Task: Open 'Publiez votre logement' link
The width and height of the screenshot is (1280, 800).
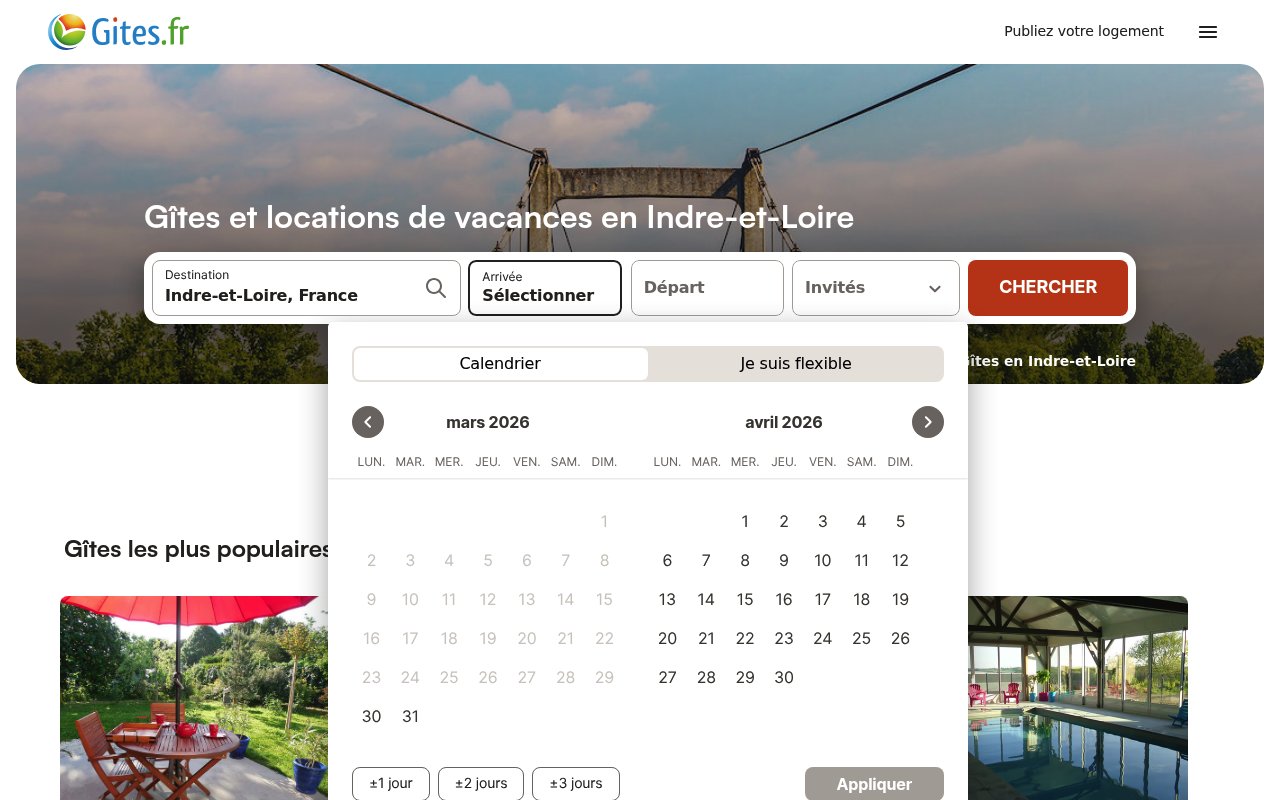Action: [x=1084, y=31]
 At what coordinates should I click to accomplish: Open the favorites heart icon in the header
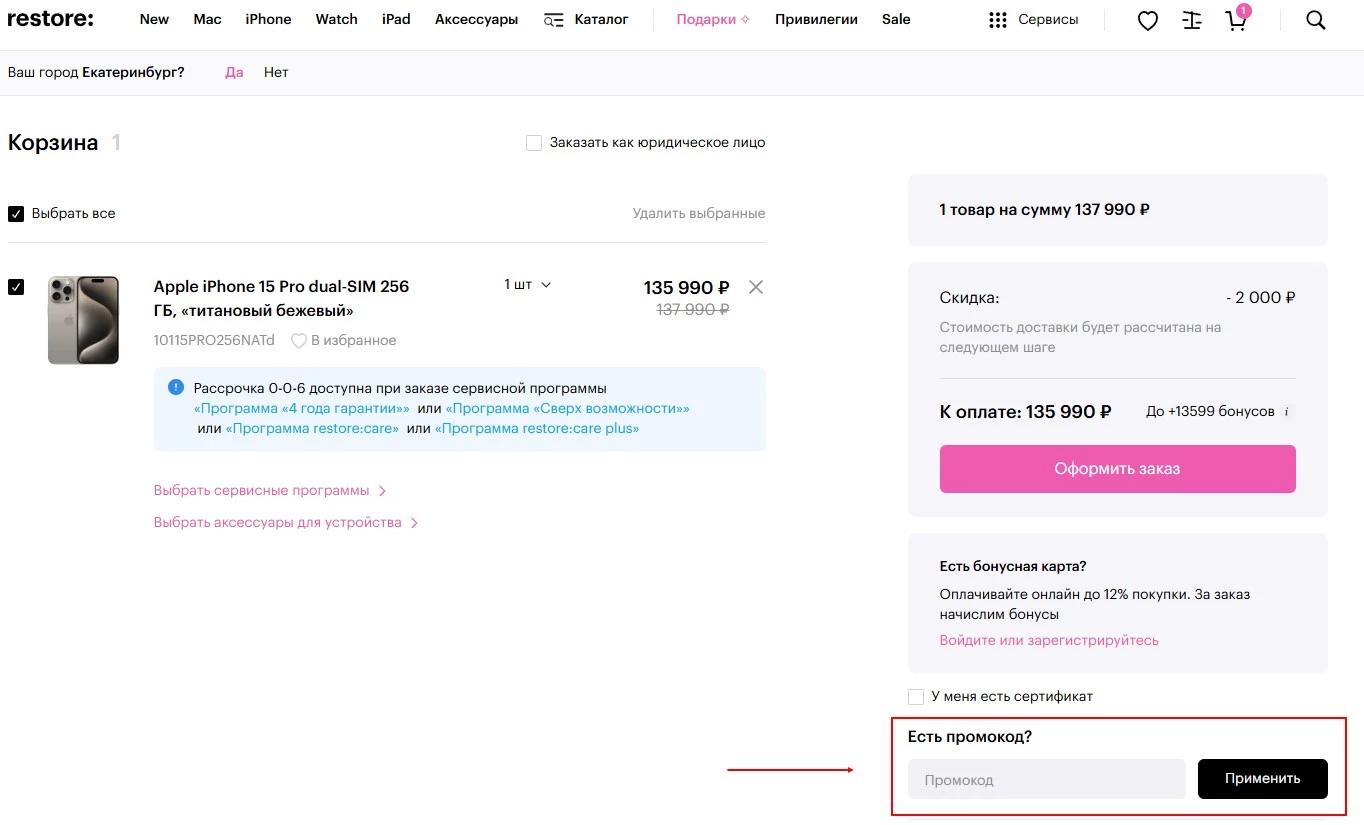pos(1147,19)
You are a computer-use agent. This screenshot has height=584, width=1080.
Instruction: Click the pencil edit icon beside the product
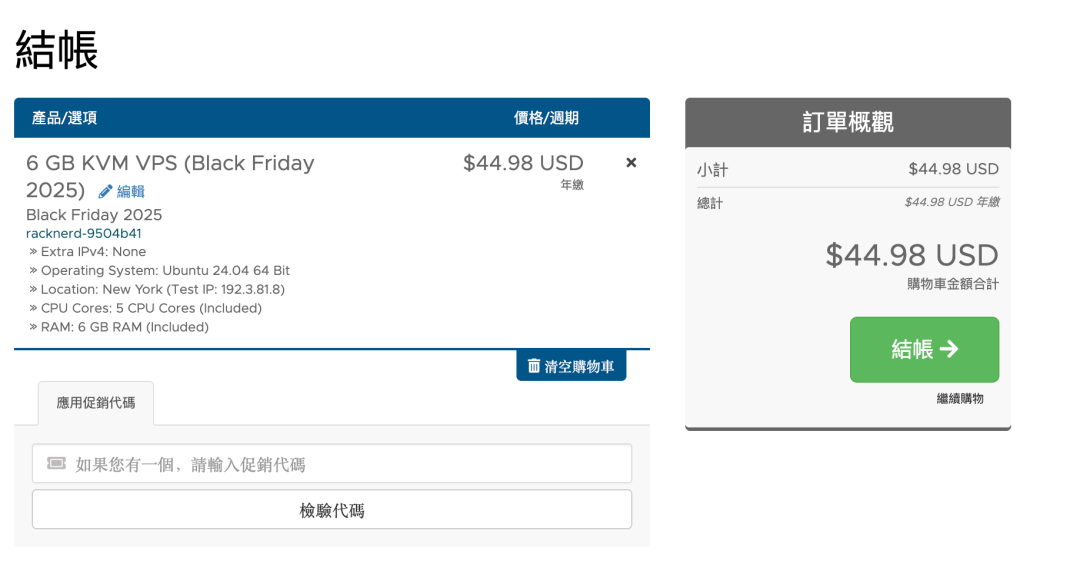pos(105,192)
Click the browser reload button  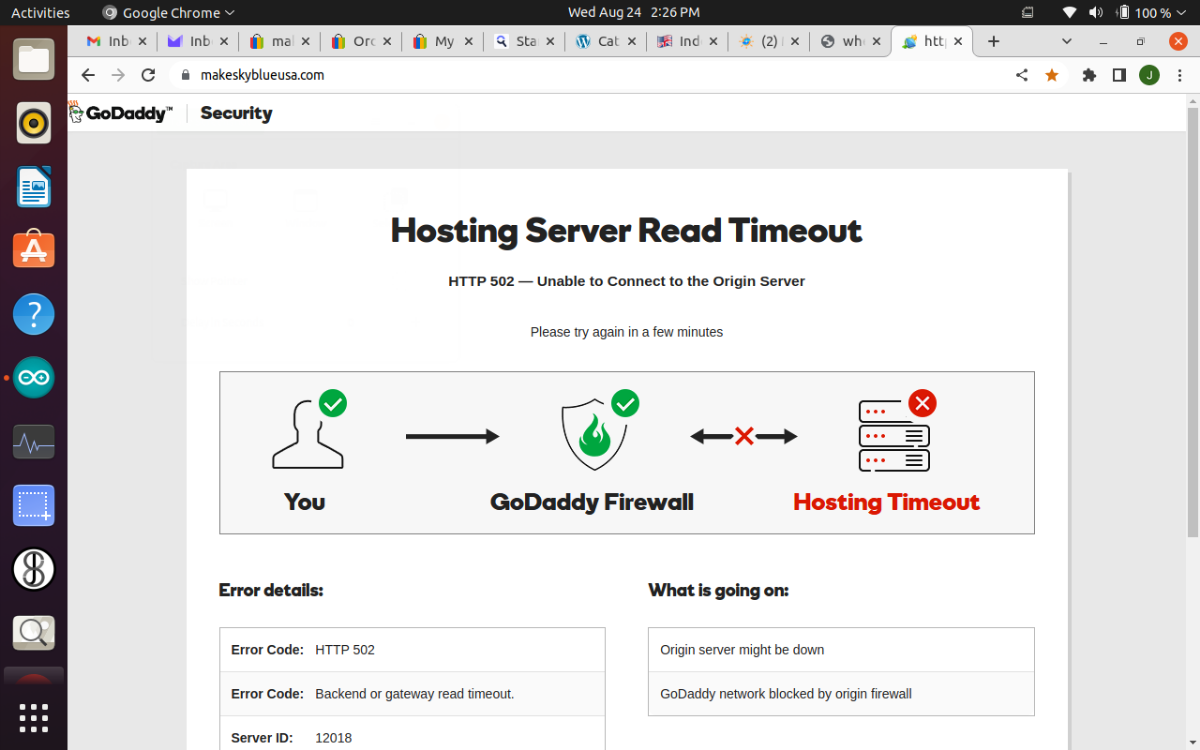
+--
* _WORK TO COMPLETE_: In your copy, include no pictures; print every line above exactly.

* _RESPONSE FOR THIS EXERCISE_:
Task: Open 'Publiez votre logement' link
The width and height of the screenshot is (1280, 800).
Action: [x=1084, y=31]
 At what coordinates should I click to accomplish: Open the favorites heart icon in the header
pos(1147,19)
You are a computer-use agent. This screenshot has height=584, width=1080.
Instruction: Click the pencil edit icon beside the product
pos(105,192)
Click the browser reload button  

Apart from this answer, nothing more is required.